**READING TEXT**

The pattern of acquisition and loss of skills supports the notion that in RTT, developmental progression predicts overall level of function. This is also reflected in the developmental profile of specific MECP2 mutations. The abnormal acquisition of early skills, specifically those acquired before 6 months, is in line with the highly prevalent head deceleration that begins in early postnatal life [11]. Both features suggest a pathogenic process that affects developmental events taking place shortly after birth. Whether these events correspond to arrest or involution in synaptic development needs to be determined. The observation that two subtypes of atypical RTT exist based on skill profiles and overall severity is a significant result. Atypical RTT may not be a milder or more severe form of RTT reflecting a greater or lesser severity of MeCP2 deficit, but instead reflects a qualitatively different pathogenic process. We hope that this study stimulates more investigations regarding the phenotypic spectrum of atypical RTT.

The present study was based on data from a white population to a significant extent. While every effort was expended to assess a truly representative dataset, this shortcoming must be kept in mind. Another limitation is that the developmental data were obtained retrospectively. The majority of the participants was less than age 6 at the time of enrollment, but data were provided by informants up to 10 years after birth for the remainder. Review of primary care records and association with key time points were utilized to improve data retrieval Assessments of videos taken by parents during critical developmental periods may facilitate in demonstrating early motor and communication abnormalities in RTT [610, 22]. This approach could be used in the future for validating developmental milestone data during parental interviews more systematically. The existing video reports related to early development are based on small numbers of participants that might not cover the complete spectrum of abilities. Therefore, a more comprehensive inclusion of videotaped assessments could be a valuable approach. However, as the diagnosis is often delayed by a number of years, prospective analysis of this type might be difficult to apply.

The data presented here do reflect both cross-sectional and longitudinal perspectives in RTT and should provide critical information for clinicians and therapists as well as for stratification in future clinical trials for this very challenging neurodevelopmental disorder.

Conclusions

Early developmental skills in RTT are acquired by many, but clear differences emerge in skills expected after 6 months of age. The early developmental skills develop nearly uniformly but often the age at acquisition is delayed beyond the normal period to achieve the accepted milestone limits. Confirmation and extension of phenotype-genotype relations is provided noting that R133C, R294X, R306C, and 3' truncations are generally associated with milder delays. This large cohort of participants assessed directly by experienced clinicians for up to seven years provides a complete sequence of developmental skill or ability acquisition, loss, and retention. Furthermore, the recognition of individuals with atypical RTT as representing a mixture of two groups with quite different patterns of skill acquisition and retention suggests a qualitatively different pathogenic process may exist.

Authors’ information

The RTT Natural History Study team composed of authors with significant experience in RTT has worked together since 2006 to acquire and analyze the data. This work involves semi-annual or annual visits at which time all elements of the history and examination are updated providing both cross-sectional and longitudinal data. This study represents the largest single study in which clinical data are acquired in exactly this manner.

**SUPPLIED DATA**
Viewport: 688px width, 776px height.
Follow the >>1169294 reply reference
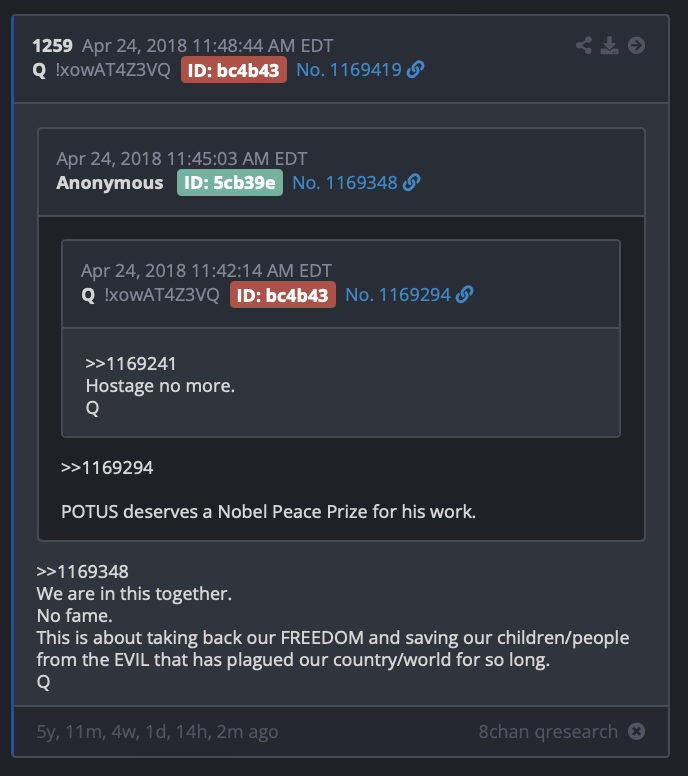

**PROBLEM SET**
1. In the RTT text, list each mutation or mutation type that is described as generally associated with milder delays.
2. Output the part of the RTT text that opens with the words containing "The RTT Natural" and closes with "exactly this manner.".

**ANSWERS TO THE EXERCISE**
1. R133C, R294X, R306C, 3' truncations

2.
The RTT Natural History Study team composed of authors with significant experience in RTT has worked together since 2006 to acquire and analyze the data. This work involves semi-annual or annual visits at which time all elements of the history and examination are updated providing both cross-sectional and longitudinal data. This study represents the largest single study in which clinical data are acquired in exactly this manner.